CYR61 promotes metastasis of prostate cancer cells through the p-AKT and AR signaling pathways

Background Previous studies have shown that the cysteine-rich angiogenic inducer 61 (CYR61) contributes to prostate cancer (PCa) cell growth and survival, but its role in PCa progression is unknown. As CYR61 contains an insulin-like growth factor-binding protein domain, and insulin-like growth factor-1 (IGF1) signaling is associated with PCa progression and metastases, we evaluated their molecular interplay. Methods We performed siRNA knockdown of PCa cell lines including prostate carcinoma 3 (PC3) and lymph node carcinoma of the prostate (LNCaP) to investigate the role of CYR61 in PCa progression.

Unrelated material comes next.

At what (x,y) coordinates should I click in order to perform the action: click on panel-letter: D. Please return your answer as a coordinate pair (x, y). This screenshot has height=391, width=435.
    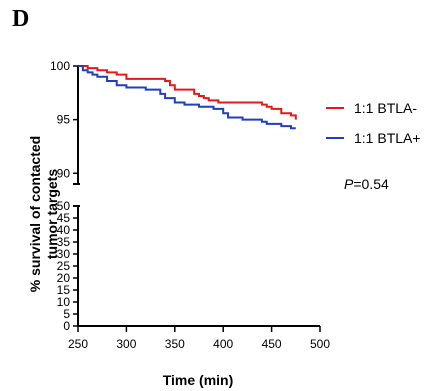
    Looking at the image, I should click on (21, 19).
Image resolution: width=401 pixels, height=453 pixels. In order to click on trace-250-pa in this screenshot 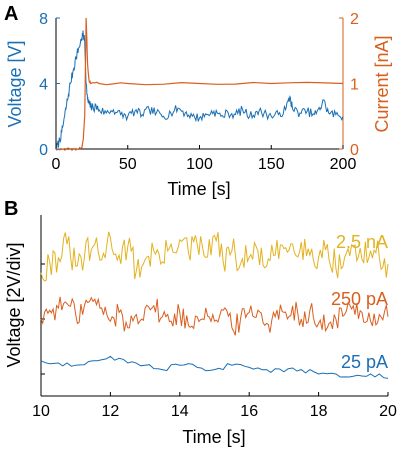, I will do `click(214, 316)`.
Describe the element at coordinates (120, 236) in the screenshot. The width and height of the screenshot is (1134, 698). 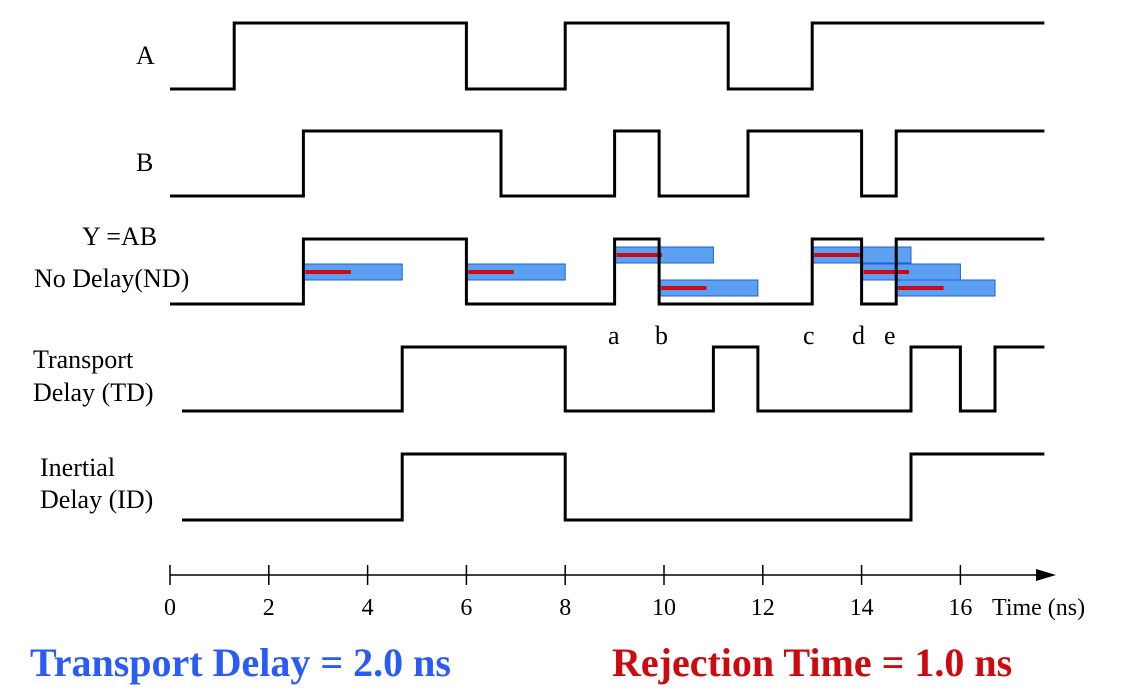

Cells were evaluated for viability, proliferation, clonogenicity, aggregation, wound healing, and transwell migration. To examine the underlying mechanisms associated with CYR61 signaling, we assessed the activation of the PI3/AKT and MAPK pathways. Monolayer cultures treated with recombinant IGF1 at different time points were analyzed for CYR61 expression by in-cell western assays. Results Knockdown of CYR61 using siRNA significantly reduced cell proliferation, viability, prostasphere and colony formation, metabolic activity, and migration of PC3 and LNCaP cells, when compared with cells receiving scrambled control siRNA. In PC3 and LNCaP cells, CYR61 silencing inhibited the activation of the PI3/AKT pathway but did not impact the activity of MAPK pathways. In LNCaP cells, CYR61 silencing decreased levels of the androgen receptor (AR) splice variant AR-V7. We also found that recombinant IGF1 induced protein expression of CYR61 in a time-dependent manner in PC3 and LNCaP cells. Conclusion CYR61 expression was induced by recombinant IGF1, and knockdown of CYR61 decreased the capacity of metastatic PCa cells to proliferate. These results underscore the therapeutic potential of CYR61 inhibition in reducing the proliferation and metastatic capabilities of PCa cells.